Peter Rösel (born 2 February 1945, in Dresden) is a German concert pianist.

==Appearances==
Rösel has appeared for years at international festivals (Salzburg, Edinburgh, London Proms, Perth, Hollywood Bowl, Hong Kong) and with many major orchestras, such as Los Angeles Philharmonic and Royal Philharmonic Orchestra, Detroit Symphony Orchestra and Berlin Philharmonic.

He has performed with renowned conductors, Rudolf Kempe, Horst Stein, Yuri Temirkanov, Tennstedt and Vonk. With Kurt Masur and the Gewandhaus Orchestra of Leipzig he has performed on international stages over two hundred times.
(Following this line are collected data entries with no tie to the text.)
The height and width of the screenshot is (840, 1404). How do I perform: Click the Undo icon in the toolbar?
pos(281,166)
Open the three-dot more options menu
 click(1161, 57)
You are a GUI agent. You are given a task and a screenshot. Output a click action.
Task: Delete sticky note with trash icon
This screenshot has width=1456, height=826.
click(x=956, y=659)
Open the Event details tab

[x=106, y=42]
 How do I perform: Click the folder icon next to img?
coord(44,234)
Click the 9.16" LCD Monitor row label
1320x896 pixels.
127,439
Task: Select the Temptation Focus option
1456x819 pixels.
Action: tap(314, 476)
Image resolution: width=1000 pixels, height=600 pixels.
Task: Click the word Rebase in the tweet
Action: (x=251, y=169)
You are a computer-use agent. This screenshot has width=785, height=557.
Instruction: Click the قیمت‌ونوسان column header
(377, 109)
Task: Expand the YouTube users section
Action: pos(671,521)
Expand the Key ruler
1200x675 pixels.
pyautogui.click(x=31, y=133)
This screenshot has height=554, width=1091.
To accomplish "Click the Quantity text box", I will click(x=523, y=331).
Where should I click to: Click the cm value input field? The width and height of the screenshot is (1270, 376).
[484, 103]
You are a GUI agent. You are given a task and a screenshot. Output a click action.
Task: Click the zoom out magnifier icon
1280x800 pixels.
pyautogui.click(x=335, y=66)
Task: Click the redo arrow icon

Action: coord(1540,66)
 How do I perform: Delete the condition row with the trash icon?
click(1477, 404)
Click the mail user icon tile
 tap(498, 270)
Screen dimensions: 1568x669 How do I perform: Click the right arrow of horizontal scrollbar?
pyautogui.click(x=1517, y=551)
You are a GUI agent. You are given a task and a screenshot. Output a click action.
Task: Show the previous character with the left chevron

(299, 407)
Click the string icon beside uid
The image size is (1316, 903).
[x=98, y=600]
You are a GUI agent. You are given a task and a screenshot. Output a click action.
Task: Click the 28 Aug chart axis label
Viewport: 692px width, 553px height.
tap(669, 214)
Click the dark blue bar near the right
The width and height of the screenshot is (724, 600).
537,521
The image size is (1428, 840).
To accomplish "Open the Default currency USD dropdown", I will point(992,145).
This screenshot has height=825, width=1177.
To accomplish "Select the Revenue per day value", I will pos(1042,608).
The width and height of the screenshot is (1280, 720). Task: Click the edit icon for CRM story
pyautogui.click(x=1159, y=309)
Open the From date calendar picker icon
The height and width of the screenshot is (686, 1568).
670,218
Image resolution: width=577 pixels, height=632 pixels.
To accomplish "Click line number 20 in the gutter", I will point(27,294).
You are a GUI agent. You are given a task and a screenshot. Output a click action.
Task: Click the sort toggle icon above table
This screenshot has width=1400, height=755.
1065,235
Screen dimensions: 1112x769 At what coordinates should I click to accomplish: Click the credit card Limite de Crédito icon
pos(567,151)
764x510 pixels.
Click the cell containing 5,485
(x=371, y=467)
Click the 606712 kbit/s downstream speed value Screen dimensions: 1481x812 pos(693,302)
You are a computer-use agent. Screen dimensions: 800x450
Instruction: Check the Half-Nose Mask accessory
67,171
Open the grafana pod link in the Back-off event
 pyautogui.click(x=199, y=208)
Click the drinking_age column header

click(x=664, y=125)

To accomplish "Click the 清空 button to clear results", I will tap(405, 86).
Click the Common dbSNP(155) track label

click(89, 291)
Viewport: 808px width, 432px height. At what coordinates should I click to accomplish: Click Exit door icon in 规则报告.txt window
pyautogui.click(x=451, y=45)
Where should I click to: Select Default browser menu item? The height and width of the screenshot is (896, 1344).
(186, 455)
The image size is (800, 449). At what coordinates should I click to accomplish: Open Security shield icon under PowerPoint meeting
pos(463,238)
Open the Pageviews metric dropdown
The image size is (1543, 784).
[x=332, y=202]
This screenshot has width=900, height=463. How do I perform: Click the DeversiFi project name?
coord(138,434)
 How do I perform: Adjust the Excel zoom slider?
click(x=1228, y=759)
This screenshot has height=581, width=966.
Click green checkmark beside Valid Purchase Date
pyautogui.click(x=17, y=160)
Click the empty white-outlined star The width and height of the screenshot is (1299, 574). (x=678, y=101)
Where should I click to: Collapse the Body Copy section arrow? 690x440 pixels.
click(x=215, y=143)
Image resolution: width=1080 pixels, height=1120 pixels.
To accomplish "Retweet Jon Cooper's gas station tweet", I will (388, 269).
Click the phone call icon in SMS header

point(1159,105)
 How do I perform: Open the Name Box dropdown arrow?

Symphonic highlights of Rösel's career have included concerts with the London Philharmonic Orchestra, the Gulbenkian Orchestra of Lisbon, the Netherlands Philharmonic Orchestra, the KBS Symphony Orchestra Seoul, the Mozarteum Orchestra Salzburg, the New Japan Philharmonic, the Gewandhaus Orchestra, the German Symphony Orchestra, the Staatskapelle Dresden, the New York Philharmonic, the Montreal Symphony Orchestra, the Toronto Symphony Orchestra, the Baltimore Symphony Orchestra, the Florida Orchestra, the Philharmonia Orchestra, the Dresdner Philharmonie, the MDR-Sinfonieorchester, the Bern Symphony Orchestra, the National Symphony Orchestra of Taiwan, the Kioi Sinfonietta Tokyo, the NHK Symphony Orchestra and the Konzerthausorchester Berlin. He has performed under conductors including Kurt Sanderling, Günther Herbig, Hartmut Haenchen, Dmitri Kitayenko, Hubert Soudant, Herbert Blomstedt, Nayden Todorov, Andrey Boreyko, Daniel Harding, Charles Dutoit, Vladimir Fedoseyev, Gabriel Feltz, Claus Peter Flor, Bernard Haitink, Marek Janowski, Kirill Kondrashin, Stefan Sanderling, Walter Weller, Iván Fischer, Roberto Treviño, Herbert Kegel and Heinz Bongartz.

In 2005 he played all five Beethoven concertos in the Semper Opera House with Kioi Sinfonietta Tokyo.

Numerous recordings available on CD by Peter Rösel, including an outstanding recording of the complete piano works of Johannes Brahms.